La théorie de la justice comme équité est un exemple de ce que j’ai appelé une théorie du contrat. Le mérite de la terminologie du contrat vient de ce qu’elle transmet l’idée que les principes de la justice peuvent être conçus comme des principes que des personnes rationnelles choisiraient et qu’on peut ainsi expliquer et justifier des conceptions de la justice. La théorie de la justice est une partie, peut-être même la plus importante, de la théorie du choix rationnel. N’oublions pas, d’autre part, que les principes de la justice ont affaire à des revendications conflictuelles, portant sur les avantages acquis grâce à la coopération sociale ; ils s’appliquent aux relations entre plusieurs personnes ou groupes. Le mot « contrat » suggère cette pluralité ainsi que des conditions d’une répartition adéquate des avantages, à savoir qu’elle doit se faire en accord avec des principes acceptables par tous les partenaires. Une autre condition, celle du caractère public que doivent avoir les principes de la justice, est aussi connotée par la terminologie du contrat, c’est-à-dire que, si ces principes sont le résultat d’un accord, les citoyens ont connaissance des principes suivis par les autres. Il est caractéristique des doctrines du contrat qu’elles insistent sur la nature publique des principes politiques. Enfin, pour justifier cette terminologie, pensons à la longue tradition de la doctrine du contrat. Montrer les liens qui nous unissent à cette ligne de pensée aide à définir les idées – et s’accorde avec la piété naturelle. Il y a donc différents avantages à utiliser le terme de contrat ; si l’on prend les précautions nécessaires, il ne devrait pas nous induire en erreur.
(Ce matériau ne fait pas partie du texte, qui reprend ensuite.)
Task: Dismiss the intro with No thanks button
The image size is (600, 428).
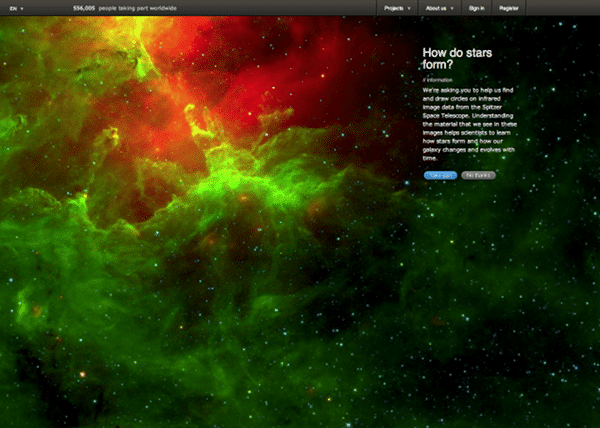Action: point(479,175)
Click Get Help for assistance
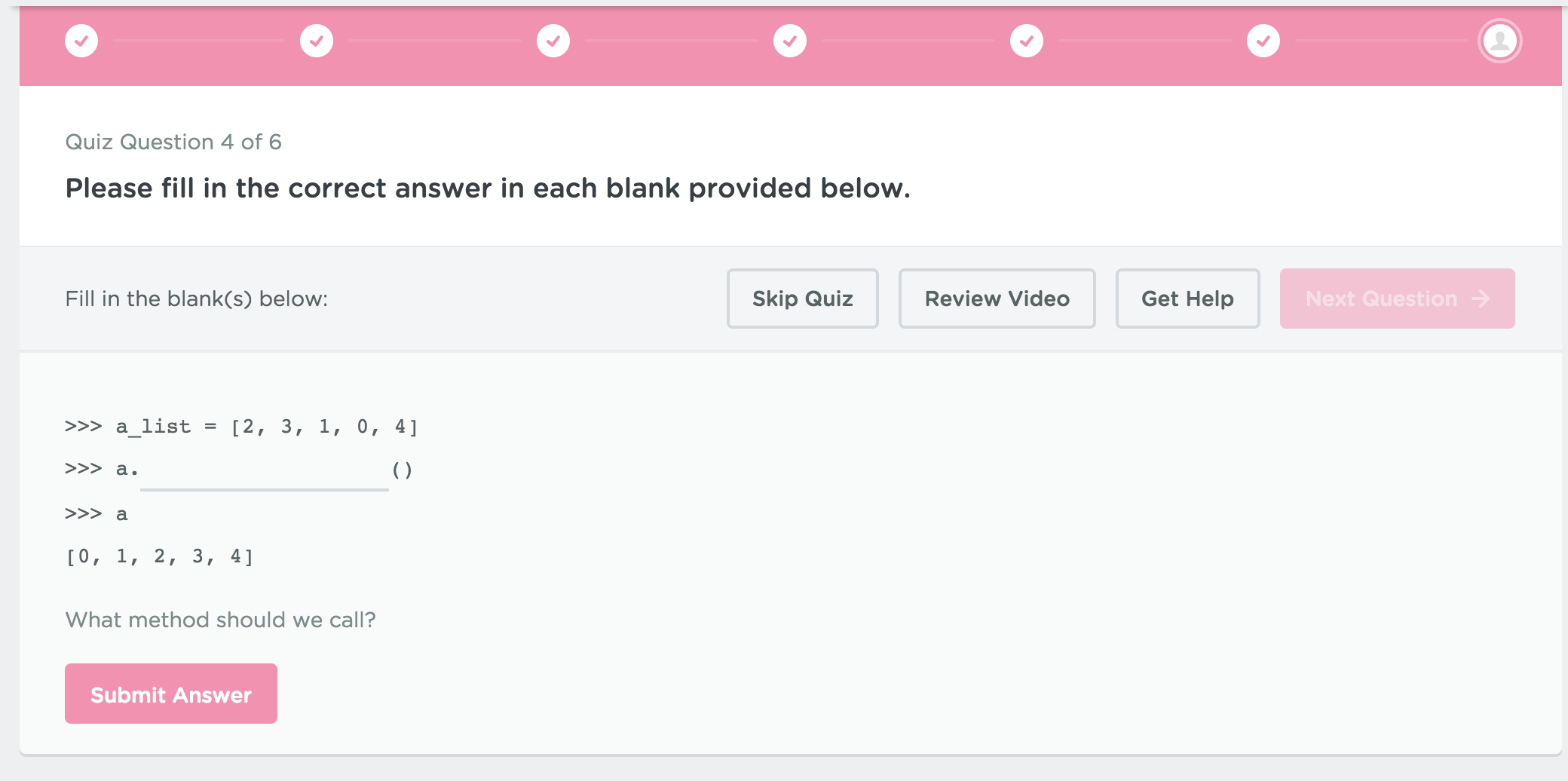 click(x=1187, y=299)
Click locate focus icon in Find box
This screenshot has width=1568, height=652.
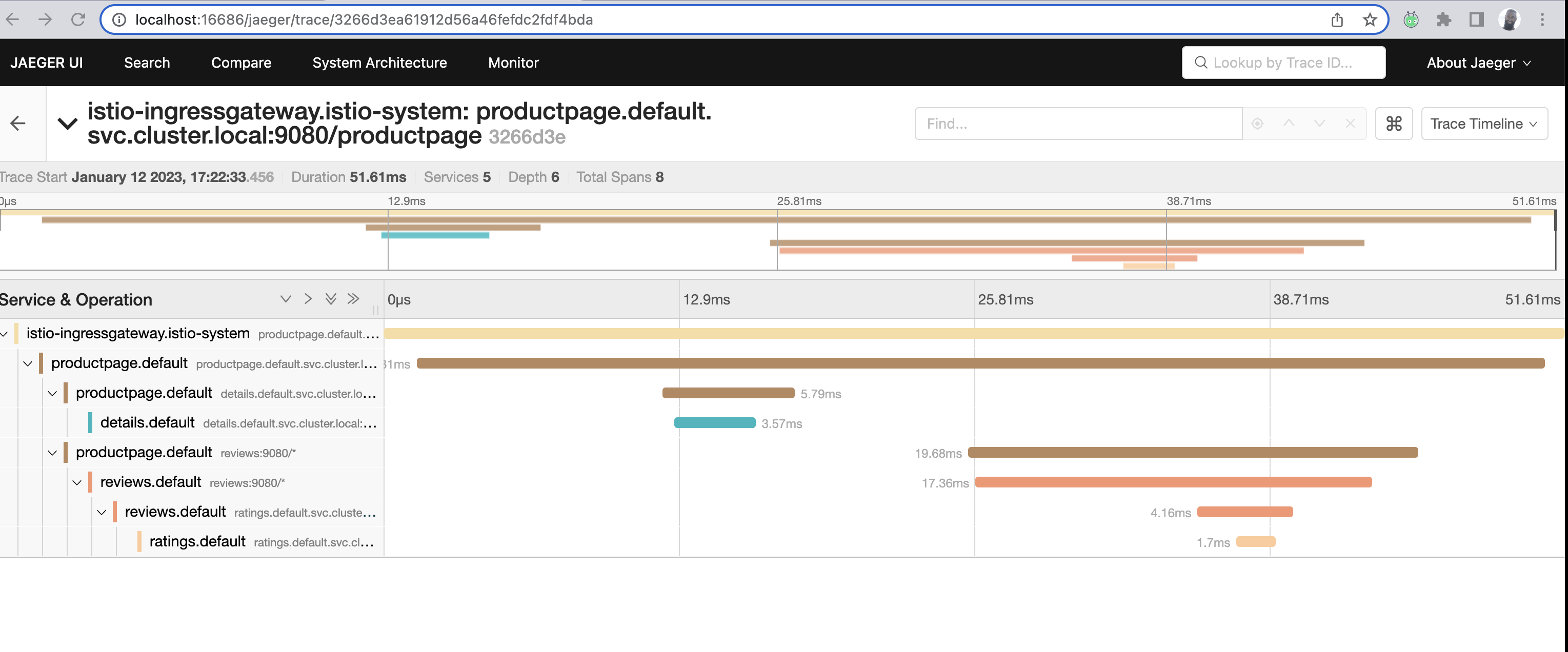[1258, 124]
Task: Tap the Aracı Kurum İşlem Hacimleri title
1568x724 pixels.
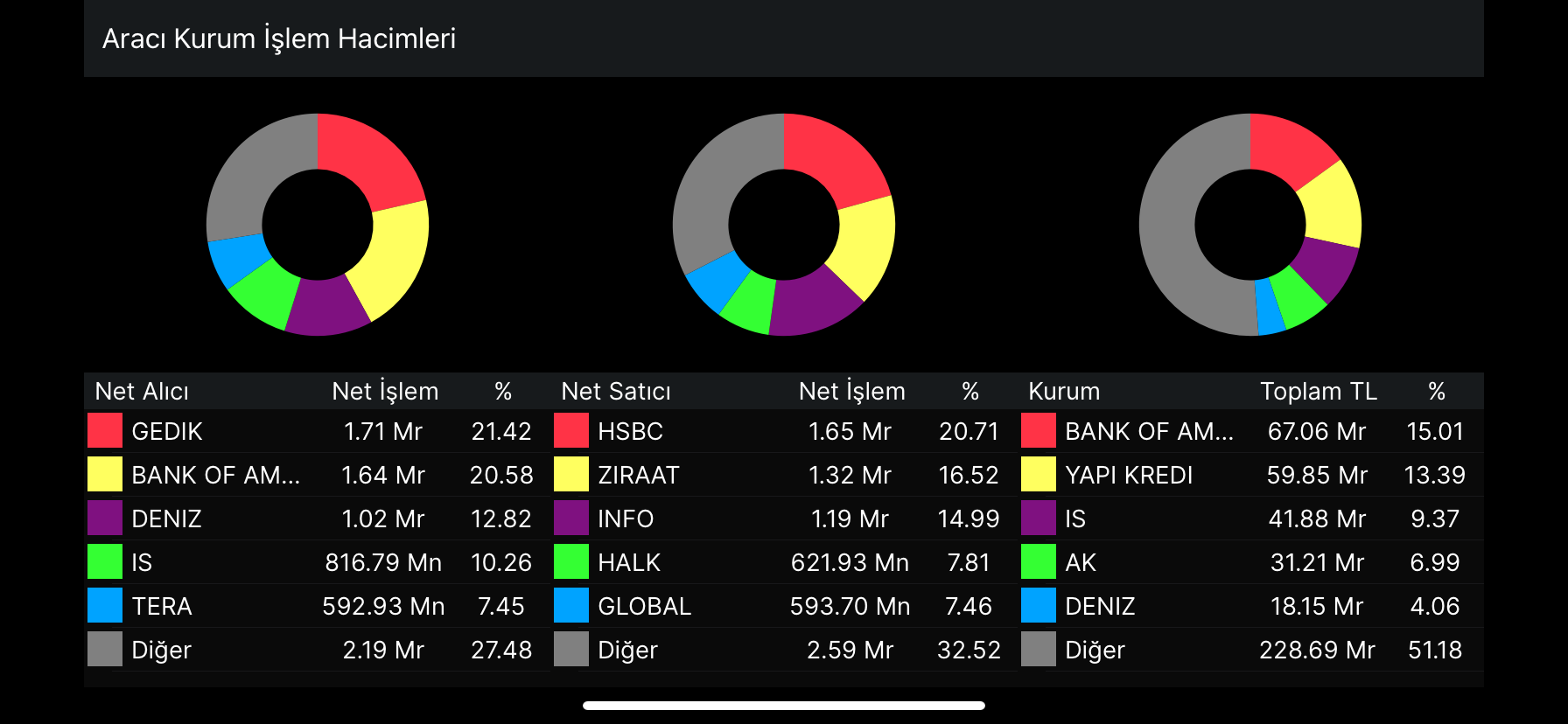Action: tap(279, 38)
Une dernière remarque, pour finir. La théorie de la justice comme équité n’est pas une théorie du contrat complète. En effet, il est clair que l’idée de contrat peut être étendue au choix d’un système éthique plus ou moins exhaustif, c’est-à-dire comportant des principes pour toutes les vertus et pas seulement pour la justice. Or, pour l’essentiel, je ne considérerai que les principes de la justice et ceux qui y sont étroitement liés. Je ne ferai aucune tentative pour discuter des vertus d’une manière systématique. Il est évident que si la théorie de la justice comme équité s’avère relativement satisfaisante, une étape suivante serait d’étudier la conception plus générale que suggère l’expression « le juste comme équité ». Mais, même cette théorie plus large ne réussit pas à englober toutes les relations morales, puisqu’elle n’inclut, semble-t-i1, que nos relations avec d’autres personnes, sans tenir compte du problème posé par notre comportement à l’égard des animaux et du reste de la nature. Je ne prétends pas que la notion de contrat offre une voie d’approche pour ces questions certainement très importantes et j’aurai à les laisser de côté. Nous devons donc reconnaître les limites de la théorie de la justice comme équité et du type général de conception qu’elle représente. Mais on ne peut, par avance, décider dans quelle mesure ses conclusions devront être révisées, une fois comprises ces autres questions.